* EXCERPT TO READ:
——

An employer has an employee who is in the reserves and has a seasonal workload that peaks each year at the same time.
This employee is the only one who does this work for the employer, and has his or her own classification. Because of the added demands of the workload during the peek period this employee is compensated at a higher pay grade.
The problem begins when each year as the peek period comes around, this employee volunteers for active duty and is assigned for the period of time that the peek period exists.
Each year the employer must assign and train some other employee to do the work on an "out of class" basis - so the premium paid to the reservist is paid even though the employee is never there to do the work that they are supposed to do.
In frustration the employer reassigns this employee.
Not a good idea.
Why?
Later a general shows up and cites the USERRA laws, and advises the employer that it is just too bad that the employer has this problem. Under the law the employee cannot be penalized for doing reserve duty even if it occurs at an incontinent time for the employer and if the employee volunteers to go active at that particular time.
This situation demonstrates a warning to employers: be sure to keep reserve obligations in mind when making job assignments and also recognize the need to have back up in place for those employees that many be required or who volunteer for active duty.
Another case involves a different type of situation.
In this case an Air Force reservist is activated and sent to Iraq.
A month later he finds out he will probably lose his civilian job as a commercial airline co-pilot because the airline he works for is slashing its workforce to avoid bankruptcy.
While working as a civilian employee this person's job is legally protected - except during corporate reorganizations.
Military reservists are protected by law from being fired or demoted because an employer resents their absence. However, USERRA provides that firings that are part of a planned reduction in force are allowed.
Some workforce experts have said that reservists often tend to be junior employees in need of a second job, and their lack of seniority makes them more vulnerable to layoffs.
So, as you can see from these two examples, the situation is not always clear-cut for an employer or an employee. It pays to know exactly how you are affected.
If you have any questions about how USERRA may affect you as an employer, Click Here to contact Bob Braun for more information.
If your workplace is impacted because someone in your workplace is being deployed, here is how you can help:
The Pentagon said 204,100 members of the reserves or National Guard are on active duty as of July 9th, 2003.
According to the Department of Defense, about 20,000 of those 204,000 are federal employees.
More than 300,000 National Guard and Reserve personnel have been called to active duty since September 2001.
The 1.2 million Guard and Reserve personnel now make up nearly half of all US military forces, compared with 1.4 million men and women on active duty.

——

* WHAT IS NEEDED:
Duplicate everything in the USERRA text from "A month later" down to "during corporate reorganizations.".

* Items from a data source:
——

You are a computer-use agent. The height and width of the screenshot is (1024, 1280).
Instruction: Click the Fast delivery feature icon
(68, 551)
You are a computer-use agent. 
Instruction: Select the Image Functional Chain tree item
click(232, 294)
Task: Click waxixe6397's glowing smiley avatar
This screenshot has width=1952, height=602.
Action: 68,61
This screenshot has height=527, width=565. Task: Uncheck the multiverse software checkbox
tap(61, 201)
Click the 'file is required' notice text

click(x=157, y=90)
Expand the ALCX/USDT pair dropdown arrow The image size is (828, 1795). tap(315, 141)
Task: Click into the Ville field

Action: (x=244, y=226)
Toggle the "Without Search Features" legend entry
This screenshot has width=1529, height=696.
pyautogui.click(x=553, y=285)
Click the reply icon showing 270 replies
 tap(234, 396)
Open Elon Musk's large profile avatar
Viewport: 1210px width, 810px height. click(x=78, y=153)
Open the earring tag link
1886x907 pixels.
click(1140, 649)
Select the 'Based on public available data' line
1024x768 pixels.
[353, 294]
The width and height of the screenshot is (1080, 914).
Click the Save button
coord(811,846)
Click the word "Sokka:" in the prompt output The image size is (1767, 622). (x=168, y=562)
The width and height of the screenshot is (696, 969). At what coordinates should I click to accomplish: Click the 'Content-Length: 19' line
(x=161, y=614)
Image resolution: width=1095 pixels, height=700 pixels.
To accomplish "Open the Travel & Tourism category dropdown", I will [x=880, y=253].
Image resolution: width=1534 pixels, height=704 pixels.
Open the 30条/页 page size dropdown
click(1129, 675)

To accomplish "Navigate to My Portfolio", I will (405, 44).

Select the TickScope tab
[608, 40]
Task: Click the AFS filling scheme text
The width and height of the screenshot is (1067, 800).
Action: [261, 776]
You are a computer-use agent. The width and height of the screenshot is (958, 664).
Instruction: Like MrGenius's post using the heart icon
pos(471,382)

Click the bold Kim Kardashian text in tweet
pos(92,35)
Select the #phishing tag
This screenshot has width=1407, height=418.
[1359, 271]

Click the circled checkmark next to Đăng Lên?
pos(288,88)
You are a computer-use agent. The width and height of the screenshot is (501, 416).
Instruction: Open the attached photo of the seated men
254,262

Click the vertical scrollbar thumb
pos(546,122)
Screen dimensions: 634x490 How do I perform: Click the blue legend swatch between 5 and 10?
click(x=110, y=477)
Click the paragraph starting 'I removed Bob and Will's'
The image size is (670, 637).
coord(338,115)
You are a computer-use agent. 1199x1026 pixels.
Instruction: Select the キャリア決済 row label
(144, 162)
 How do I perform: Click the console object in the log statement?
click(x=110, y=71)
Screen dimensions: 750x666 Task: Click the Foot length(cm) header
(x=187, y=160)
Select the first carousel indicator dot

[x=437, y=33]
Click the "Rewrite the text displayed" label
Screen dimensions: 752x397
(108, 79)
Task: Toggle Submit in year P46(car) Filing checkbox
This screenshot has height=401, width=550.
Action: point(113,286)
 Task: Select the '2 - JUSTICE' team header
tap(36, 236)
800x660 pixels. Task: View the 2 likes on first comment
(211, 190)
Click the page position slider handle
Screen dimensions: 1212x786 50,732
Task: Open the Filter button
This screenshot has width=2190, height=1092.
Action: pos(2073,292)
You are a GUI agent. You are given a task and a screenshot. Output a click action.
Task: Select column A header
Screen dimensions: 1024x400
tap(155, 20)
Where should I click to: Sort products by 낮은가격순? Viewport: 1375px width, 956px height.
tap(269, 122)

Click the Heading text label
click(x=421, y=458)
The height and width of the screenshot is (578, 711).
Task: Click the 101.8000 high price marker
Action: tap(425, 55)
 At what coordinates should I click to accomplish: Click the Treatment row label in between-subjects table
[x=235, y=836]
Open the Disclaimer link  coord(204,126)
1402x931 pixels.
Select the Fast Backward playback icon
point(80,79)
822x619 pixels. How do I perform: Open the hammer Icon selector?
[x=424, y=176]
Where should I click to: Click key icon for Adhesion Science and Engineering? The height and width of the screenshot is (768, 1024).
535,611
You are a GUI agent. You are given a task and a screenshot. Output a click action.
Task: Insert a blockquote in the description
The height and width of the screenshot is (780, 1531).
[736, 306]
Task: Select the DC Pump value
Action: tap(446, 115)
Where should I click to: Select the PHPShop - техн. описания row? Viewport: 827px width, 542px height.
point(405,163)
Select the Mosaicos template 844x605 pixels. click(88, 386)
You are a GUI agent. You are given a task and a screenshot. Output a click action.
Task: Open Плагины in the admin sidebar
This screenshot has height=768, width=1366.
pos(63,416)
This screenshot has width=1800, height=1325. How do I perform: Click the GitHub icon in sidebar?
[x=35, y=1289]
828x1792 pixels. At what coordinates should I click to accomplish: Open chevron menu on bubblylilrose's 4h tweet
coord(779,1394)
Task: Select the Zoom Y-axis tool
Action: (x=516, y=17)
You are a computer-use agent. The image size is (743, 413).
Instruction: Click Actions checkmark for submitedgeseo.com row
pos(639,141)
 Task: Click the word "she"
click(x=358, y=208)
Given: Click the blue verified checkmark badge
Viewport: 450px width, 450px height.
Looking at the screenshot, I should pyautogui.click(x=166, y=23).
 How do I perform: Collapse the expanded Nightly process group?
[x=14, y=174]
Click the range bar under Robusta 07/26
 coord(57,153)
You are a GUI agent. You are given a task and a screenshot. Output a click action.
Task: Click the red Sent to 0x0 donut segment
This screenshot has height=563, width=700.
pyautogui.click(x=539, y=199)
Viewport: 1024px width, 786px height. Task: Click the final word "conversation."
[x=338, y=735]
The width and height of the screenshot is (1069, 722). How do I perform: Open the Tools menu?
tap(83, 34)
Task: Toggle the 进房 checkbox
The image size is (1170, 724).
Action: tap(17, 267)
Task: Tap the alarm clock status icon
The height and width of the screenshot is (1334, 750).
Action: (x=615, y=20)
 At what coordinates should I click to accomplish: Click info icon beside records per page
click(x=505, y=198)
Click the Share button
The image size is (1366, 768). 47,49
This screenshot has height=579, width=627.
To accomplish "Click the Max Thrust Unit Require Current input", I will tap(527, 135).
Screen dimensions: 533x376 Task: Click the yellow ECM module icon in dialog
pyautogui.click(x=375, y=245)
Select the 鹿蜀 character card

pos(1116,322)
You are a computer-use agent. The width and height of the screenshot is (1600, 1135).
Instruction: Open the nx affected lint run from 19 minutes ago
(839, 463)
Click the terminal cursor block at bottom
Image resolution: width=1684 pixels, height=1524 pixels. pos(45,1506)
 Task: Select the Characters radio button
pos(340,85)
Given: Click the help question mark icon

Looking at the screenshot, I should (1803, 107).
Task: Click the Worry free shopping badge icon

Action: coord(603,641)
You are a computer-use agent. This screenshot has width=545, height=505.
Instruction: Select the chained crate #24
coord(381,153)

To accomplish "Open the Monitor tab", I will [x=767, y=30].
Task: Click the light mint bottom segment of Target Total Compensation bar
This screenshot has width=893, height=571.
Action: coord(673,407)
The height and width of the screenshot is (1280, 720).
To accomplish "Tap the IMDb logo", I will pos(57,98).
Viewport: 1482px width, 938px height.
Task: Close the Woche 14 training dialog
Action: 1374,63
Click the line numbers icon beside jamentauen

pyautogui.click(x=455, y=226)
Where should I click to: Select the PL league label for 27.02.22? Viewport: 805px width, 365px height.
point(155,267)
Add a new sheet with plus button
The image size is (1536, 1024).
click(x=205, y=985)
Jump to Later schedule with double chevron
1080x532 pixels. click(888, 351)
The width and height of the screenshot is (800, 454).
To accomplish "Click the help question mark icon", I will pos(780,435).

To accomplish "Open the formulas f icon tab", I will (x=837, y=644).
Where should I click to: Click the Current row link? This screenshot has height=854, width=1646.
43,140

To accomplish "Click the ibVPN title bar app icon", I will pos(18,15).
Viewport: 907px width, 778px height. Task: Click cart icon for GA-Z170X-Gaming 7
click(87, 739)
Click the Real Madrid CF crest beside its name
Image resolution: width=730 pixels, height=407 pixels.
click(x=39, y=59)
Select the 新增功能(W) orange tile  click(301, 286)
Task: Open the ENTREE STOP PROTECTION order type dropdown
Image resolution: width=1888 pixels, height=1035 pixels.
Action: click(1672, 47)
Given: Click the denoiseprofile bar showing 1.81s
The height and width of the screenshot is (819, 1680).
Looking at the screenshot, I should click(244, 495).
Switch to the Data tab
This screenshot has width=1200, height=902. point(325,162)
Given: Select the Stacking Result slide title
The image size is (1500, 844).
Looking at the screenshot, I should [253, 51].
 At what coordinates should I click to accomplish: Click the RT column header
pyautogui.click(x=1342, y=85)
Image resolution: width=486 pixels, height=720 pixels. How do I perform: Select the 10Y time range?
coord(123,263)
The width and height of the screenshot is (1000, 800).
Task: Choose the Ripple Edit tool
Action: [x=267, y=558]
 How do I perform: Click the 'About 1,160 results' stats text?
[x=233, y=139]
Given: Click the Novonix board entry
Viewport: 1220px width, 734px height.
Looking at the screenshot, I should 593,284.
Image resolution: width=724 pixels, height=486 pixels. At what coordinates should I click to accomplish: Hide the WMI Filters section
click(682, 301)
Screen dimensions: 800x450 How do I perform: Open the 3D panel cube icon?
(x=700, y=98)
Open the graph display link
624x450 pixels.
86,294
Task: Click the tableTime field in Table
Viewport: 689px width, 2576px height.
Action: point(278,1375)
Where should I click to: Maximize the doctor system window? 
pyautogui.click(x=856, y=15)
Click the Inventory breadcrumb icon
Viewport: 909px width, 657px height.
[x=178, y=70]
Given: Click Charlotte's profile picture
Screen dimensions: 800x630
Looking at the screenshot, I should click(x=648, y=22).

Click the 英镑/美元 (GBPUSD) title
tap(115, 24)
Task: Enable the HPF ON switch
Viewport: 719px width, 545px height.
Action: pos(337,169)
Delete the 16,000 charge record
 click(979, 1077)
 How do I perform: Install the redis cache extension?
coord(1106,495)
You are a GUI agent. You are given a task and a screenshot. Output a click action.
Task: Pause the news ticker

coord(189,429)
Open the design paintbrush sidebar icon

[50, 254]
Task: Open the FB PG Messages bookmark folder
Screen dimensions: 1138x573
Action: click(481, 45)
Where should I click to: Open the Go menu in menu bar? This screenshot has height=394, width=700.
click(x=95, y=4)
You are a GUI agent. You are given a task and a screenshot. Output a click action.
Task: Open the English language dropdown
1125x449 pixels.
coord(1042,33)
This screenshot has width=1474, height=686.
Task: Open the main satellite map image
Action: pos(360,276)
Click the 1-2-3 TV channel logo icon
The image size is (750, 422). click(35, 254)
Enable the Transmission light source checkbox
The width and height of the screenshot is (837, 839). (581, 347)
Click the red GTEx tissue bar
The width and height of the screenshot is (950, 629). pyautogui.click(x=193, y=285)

——

* WRITTEN ANSWER:
A month later he finds out he will probably lose his civilian job as a commercial airline co-pilot because the airline he works for is slashing its workforce to avoid bankruptcy.
While working as a civilian employee this person's job is legally protected - except during corporate reorganizations.